Мне говорили тем временем (а позднее я и сам в этом убедился), что выбивание мяча — важный элемент игры голкипера. Разумеется, не только потому, что долгий полет мяча радует глаз и импонирует болельщикам. Далеко выбитый мяч способен осложнить обстановку на подступах к штрафной площади противника. Мяч может отскочить куда угодно (знаю по собственному опыту). Защита соперника нередко ошибается, упускает мяч, чему, кстати, способствует и ветер. И если партнеры атакующего начеку, они тут как тут. Казалось бы, нет особой опасности, но пара таких ситуаций может порядком расшатать оборону противника.
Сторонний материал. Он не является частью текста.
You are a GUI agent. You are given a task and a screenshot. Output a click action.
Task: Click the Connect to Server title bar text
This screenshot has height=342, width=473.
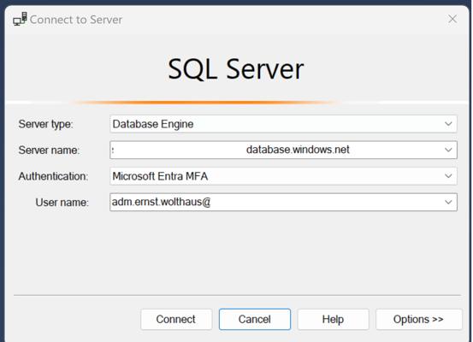point(76,20)
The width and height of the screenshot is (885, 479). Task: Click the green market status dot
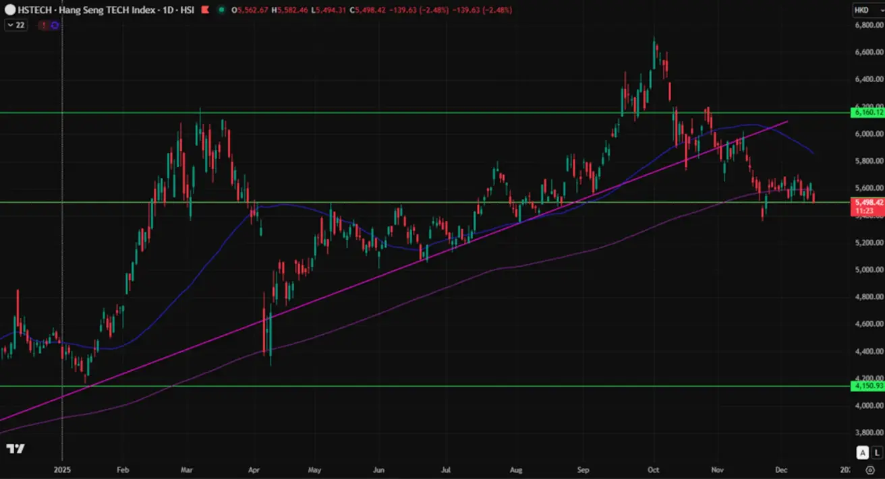221,10
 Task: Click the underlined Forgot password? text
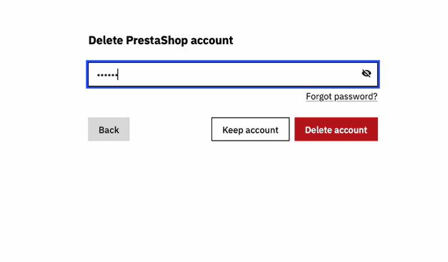(x=342, y=96)
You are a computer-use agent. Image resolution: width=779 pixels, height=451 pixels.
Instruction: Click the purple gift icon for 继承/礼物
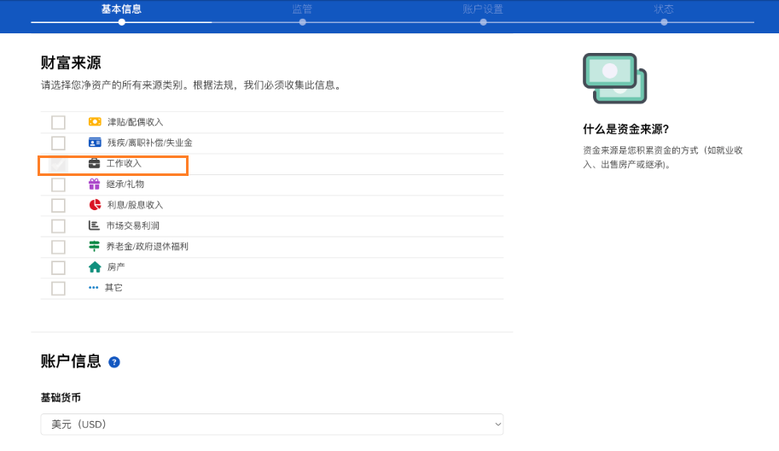[x=95, y=185]
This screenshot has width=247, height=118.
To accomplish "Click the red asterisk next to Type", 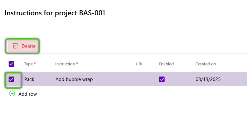I will (x=35, y=63).
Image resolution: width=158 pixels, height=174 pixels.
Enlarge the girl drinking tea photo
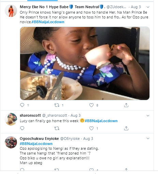coord(85,63)
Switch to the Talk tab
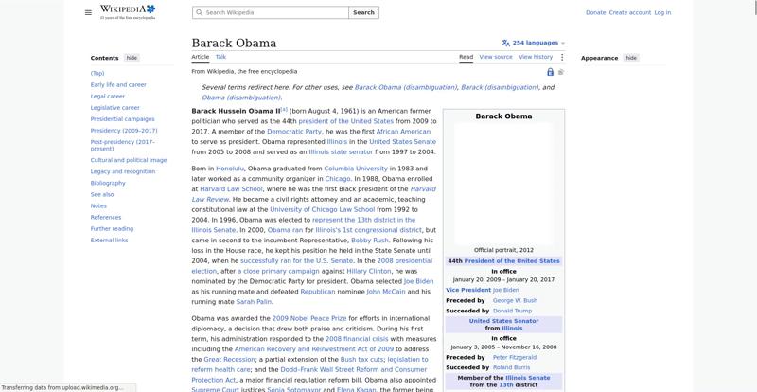 tap(220, 57)
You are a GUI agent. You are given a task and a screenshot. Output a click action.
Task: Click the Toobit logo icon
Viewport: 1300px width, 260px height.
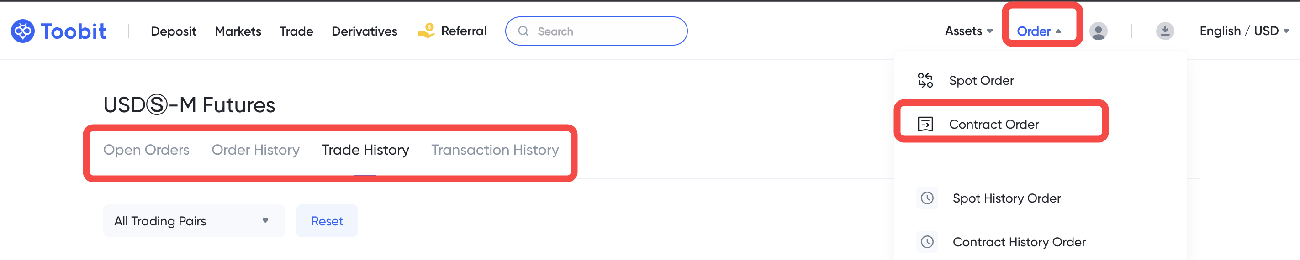pyautogui.click(x=23, y=31)
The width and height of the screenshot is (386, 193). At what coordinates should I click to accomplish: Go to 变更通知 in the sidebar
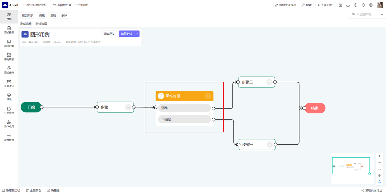pos(9,84)
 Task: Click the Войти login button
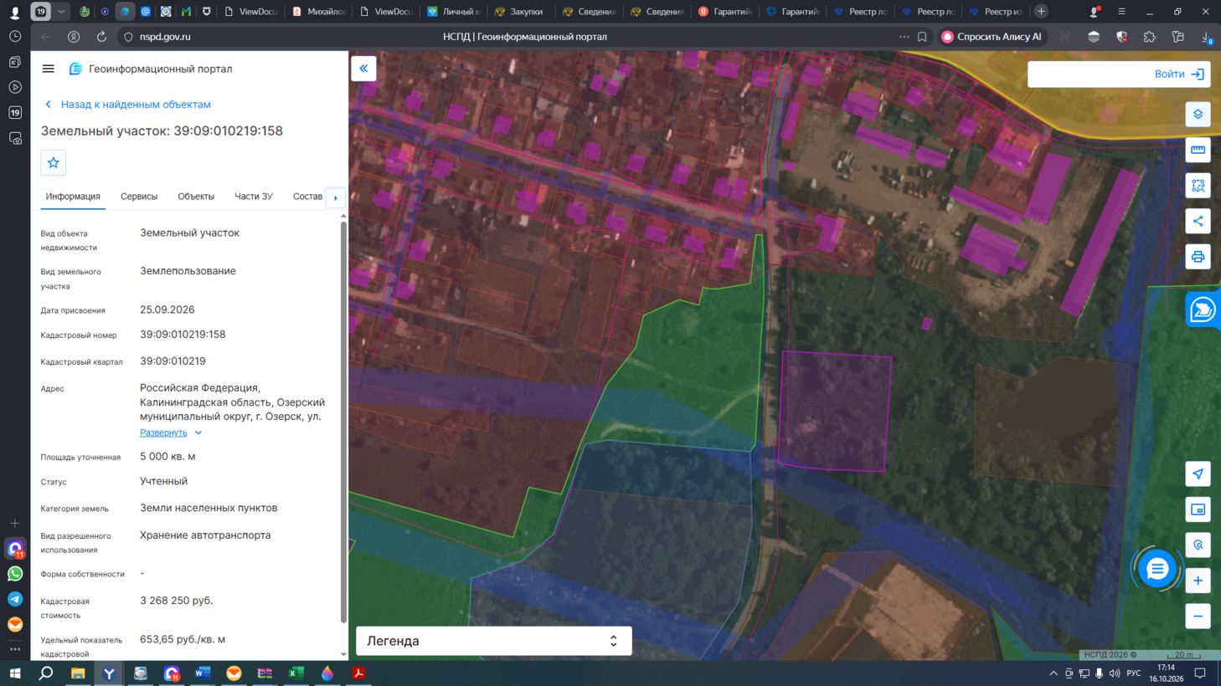coord(1119,74)
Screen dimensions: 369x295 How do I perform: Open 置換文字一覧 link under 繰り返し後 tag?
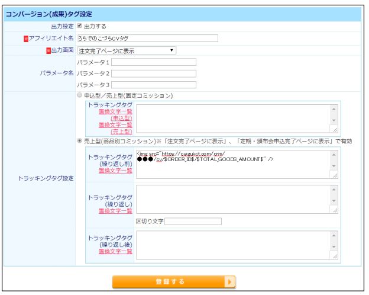tap(115, 251)
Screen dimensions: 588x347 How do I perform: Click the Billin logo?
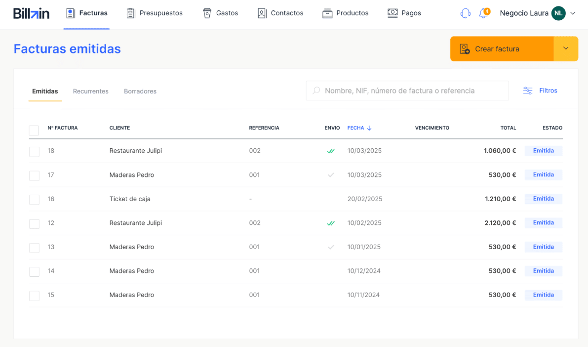31,13
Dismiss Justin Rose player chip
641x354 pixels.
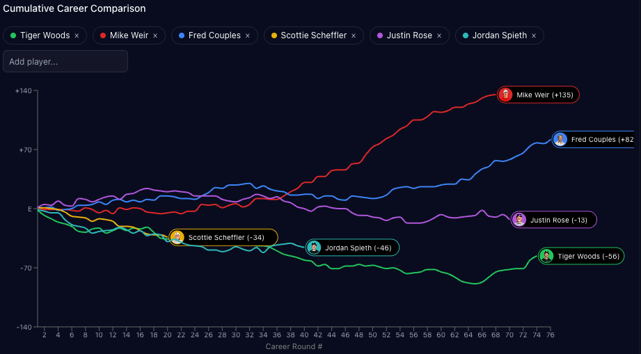[x=439, y=35]
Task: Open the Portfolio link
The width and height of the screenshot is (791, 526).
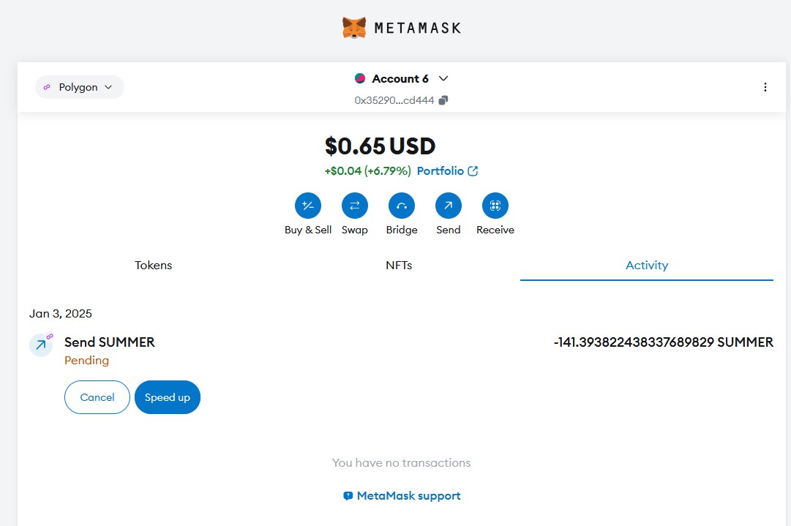Action: tap(447, 171)
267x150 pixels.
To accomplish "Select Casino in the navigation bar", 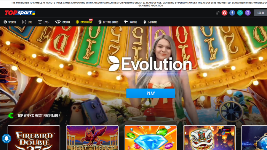I will coord(63,22).
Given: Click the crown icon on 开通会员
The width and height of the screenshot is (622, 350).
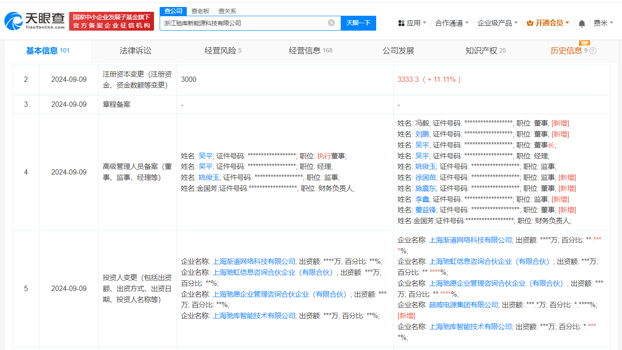Looking at the screenshot, I should [531, 23].
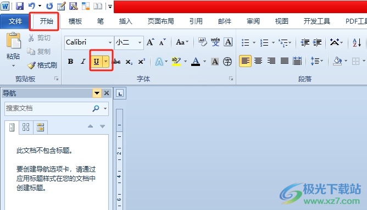The width and height of the screenshot is (367, 210).
Task: Click the font color A swatch
Action: [196, 62]
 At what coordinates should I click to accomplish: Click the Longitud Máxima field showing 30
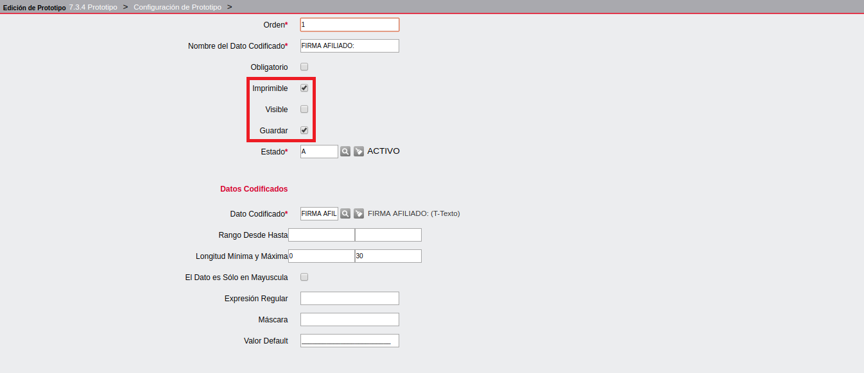388,256
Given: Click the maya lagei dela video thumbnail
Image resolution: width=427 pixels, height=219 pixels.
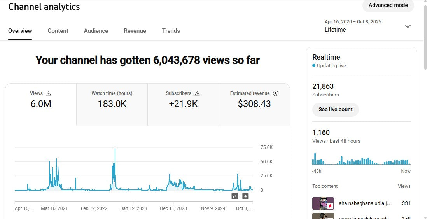Looking at the screenshot, I should pyautogui.click(x=323, y=216).
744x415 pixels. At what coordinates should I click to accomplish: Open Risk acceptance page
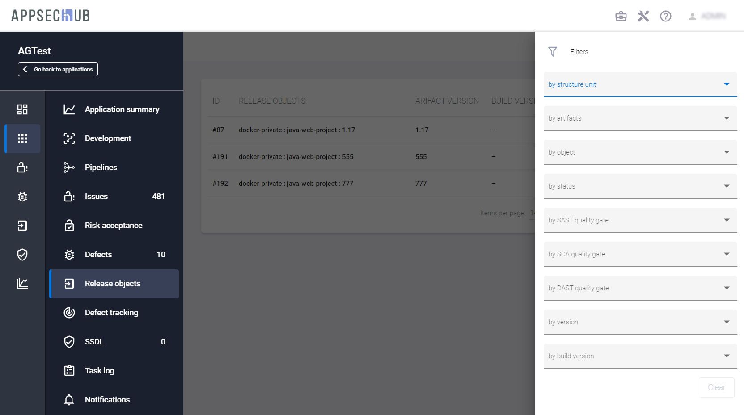click(114, 226)
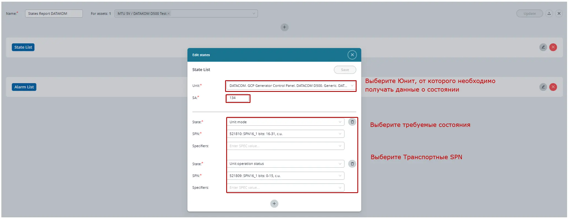
Task: Add new state in Edit states dialog
Action: tap(274, 204)
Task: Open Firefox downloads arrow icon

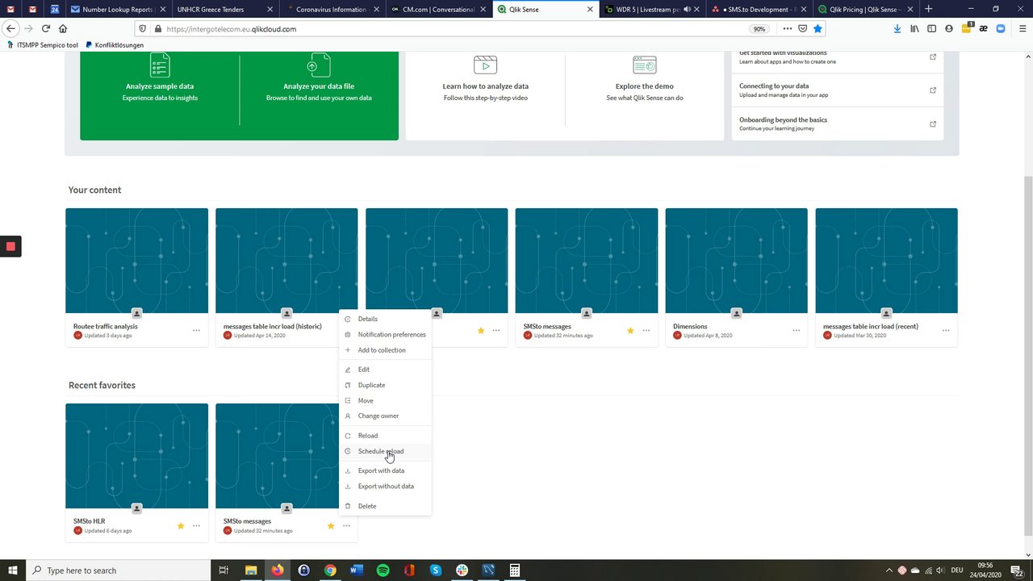Action: (x=897, y=29)
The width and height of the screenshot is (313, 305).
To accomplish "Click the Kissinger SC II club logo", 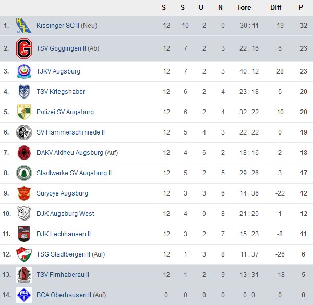I will 24,26.
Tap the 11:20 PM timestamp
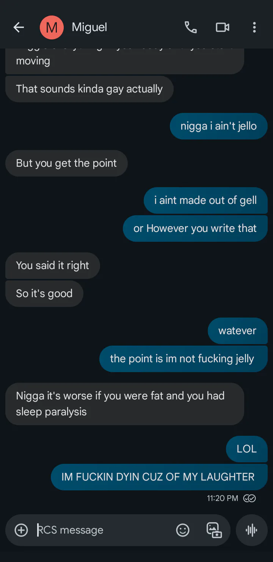 [x=223, y=498]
Свое слабое место — посредственное выбивание — я старался компенсировать тем, что мне удавалось по-настоящему: броском рукой на большую глубину. Мяч, брошенный мною, летит так же далеко, как и пробитый. К тому же брошенный мяч летит куда точнее, чем выбитый.
Итак, я предпочитал направлять мяч в поле рукой. Сначала выслушивал за это упреки, но со временем ко мне притерпелись. От этой привычки я не отказался и в основном составе, и когда выступал в дивизионе, во второй и первой лигах. Спустя два года после первенства мира в Чили покинул сборную Вильям Шройф. И вот тренер Марко, выбирая преемника, решил попробовать меня еще и потому, что, в отличие от других голкиперов, я умел далеко и точно выбрасывать мяч. Марко ставил мне это в заслугу. В таком способе ввода мяча в игру он видел преимущество и потому включал его в тактический план.
Перед матчем с чемпионами мира на «Уэмбли» в 1966 году он дал полевым игрокам такую установку: мяч у Виктора — не стойте. Открывайтесь, все время ищите свободное место, ближе к боковой, подальше от соперника. Это — отправной момент к голевой атаке.
К сожалению, как мы хотели, не вышло.
Команда юношей подобралась неплохой. В тот сезон мы, ветряковцы, выиграли областной чемпионат и отборочные встречи за выход в первую юношескую лигу. Но не каждый день приходил праздник на нашу улицу. Я не был семи пядей во лбу — доводилось и мне вынимать из сетки по четыре, а то и по пять мячей, что, конечно, огорчало, хотя иногда меня пытались успокоить, утверждая, что я к голам непричастен. Три — еще куда ни шло. Но такой «баланс» не способствовал бодрому настрою. За всю мою карьеру вратаря больше всего врезались в память матчи, в которых я пропустил пять или больше голов. Их было всего три. Первый — в Нитре в 1963 году (тогда я выступал за Брно), второй — в Братиславе со «Слованом» в 1969 году, и третий в 1974 году с голландской командой «Твенте» (Энсхеде) на европейский кубок.